>>>

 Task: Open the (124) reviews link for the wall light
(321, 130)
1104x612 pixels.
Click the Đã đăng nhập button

<<<
>>>

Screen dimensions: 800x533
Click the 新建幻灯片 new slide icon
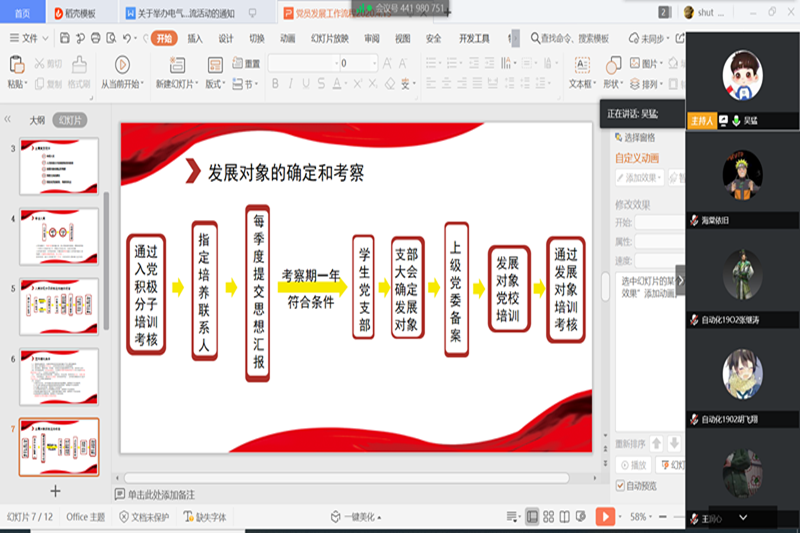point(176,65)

<<<

* _REQUIREMENT_: All that belongs in the answer is the run of lines above from the line containing "Task: Open the" through the line containing "Click the Đã đăng nhập button", exactly as written.

* _FINAL ANSWER_:
 Task: Open the (124) reviews link for the wall light
(321, 130)
1104x612 pixels.
Click the Đã đăng nhập button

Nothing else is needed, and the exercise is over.